Primera oración humilde de su vida
Era entonces imprescindible una segunda intervención, en la que el post-operatorio fue el tiempo de conversión, al estilo San Ignacio. «Nadie vino a visitarme. Mis ‘amigos’ parecían disfrutar con mis problemas, y mi familia no quería saber nada de mí por mis historias salvajes. Era verdad: realmente mi forma de vida alejaba de mí a todas las personas a las que quería. Vivía enterrado en oscuridad y en mentiras, y aislado en mis pecados. Estaba vacío y necesitaba un Salvador. Fue en esa ocasión de gran necesidad cuando recé con humildad por primera vez en mi vida», recuerda.
Antes de eso, «ocasionalmente le pedía cosas a Dios, pero sin ningún deseo de cumplir su voluntad. Lo único que me importaban eran mis intereses egoístas. Y ahora que necesitaba un rescate físico, emocional y espiritual (y después de eso, tener un verdadero objetivo y una verdadera dirección en mi vida), abrí mi alma y me pregunté qué sinnúmero de almas a lo largo de los siglos se habían planteado: ‘Jesús, lo estoy haciendo todo mal. Necesito tu ayuda’ «.
Justo al día siguiente», continúa, «vi una Biblia en mi mesa. No sé cómo llegó allí, porque no la había visto antes, pero empecé a leerla, en particular los Proverbios y el Eclesiastés. Esos libros realmente le hablaron a mi corazón, a mi necesidad de redención y de una finalidad». Richard empezó a rezar a diario. En la Biblia había encontrado había una estampa de los Siete Dolores, y empezó a tenerle devoción a esa advocación de la Virgen: «Eso desembocó en el rosario diario, y la guía de Nuestra Santísima Madre hizo surgir una nueva realidad, y es que por fin mi vida tenía sentido. Empecé a confesarme y a ir a misa los domingos, e incluso alguna vez iba entre semana y también a la adoración eucarística».

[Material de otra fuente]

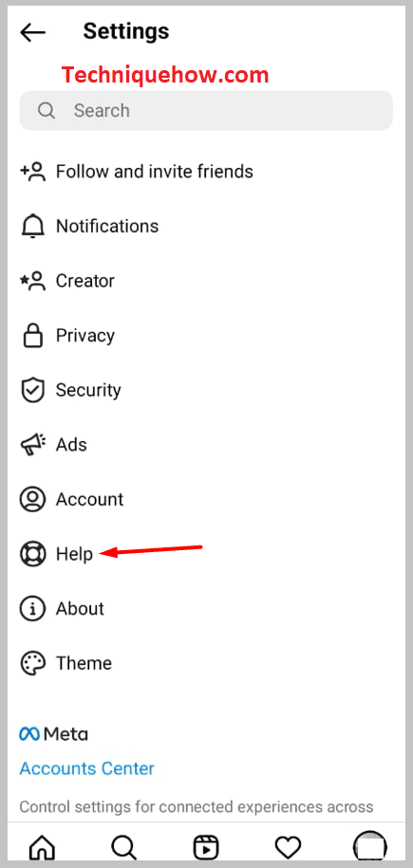Open Search tab in bottom navigation
The width and height of the screenshot is (413, 868).
[123, 847]
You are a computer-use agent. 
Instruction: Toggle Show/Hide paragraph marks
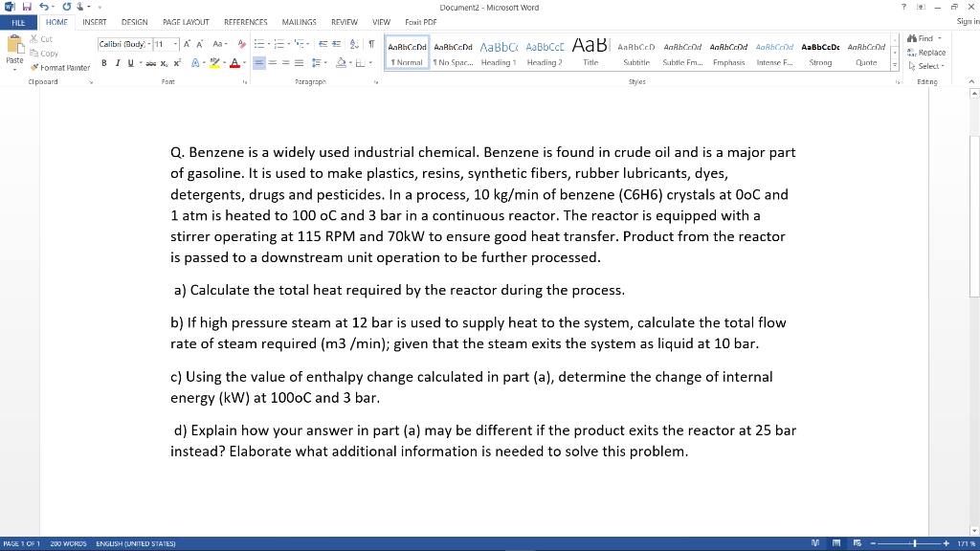(370, 44)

Cada vez más se sentía «más inmerso en la gracia de Dios, y cada vez más libre para hacer su voluntad»: «Vi con claridad que mis deseos mundanos estaban eran vacíos y triviales, y que el camino de Dios era el único que me daría la verdadera felicidad».
De natural extrovertido, Richard hablaba de su nuevo camino en la fe con varios, con sus familiares también, quienes se mostraban un tanto escépticos: «No podían creer que yo había sido realmente transformado por la gracia de Dios. Estaba tan entusiasmado con la fe que no podía dejar de leer la Biblia, el Catecismo de la Iglesia católica y los escritos de mi nuevo mejor amigo: Juan Pablo II. Me enamoré de su vida y de su ministerio».
Fue con su párroco, que era también director diocesano de vocaciones, que finalmente entendió su vocación: «Dios me bendijo descrubriéndome que me llamaba no por mis méritos, sino por mi falta de méritos. El hecho de que el sacerdocio sea algo inmerecido, un regalo, se me hizo clarísimo y así sigo viéndolo hoy».
En un año de oficio ministerial, el Padre Pagano ya ha bautizado, casado, asistido a funerales, ya ha descubierto muchas de las «abundantes aventuras» que la misión de un sacerdote comporta. Así, en el servicio a sus hermanos, sus «hijos espirituales», descubre también que el celibato «aporta una alegría grande y duradera, que no depende del placer físico». «La alegría es un estado del alma que llega cuando el yo se deja de lado y se abraza el servicio a los demás por amor a Dios».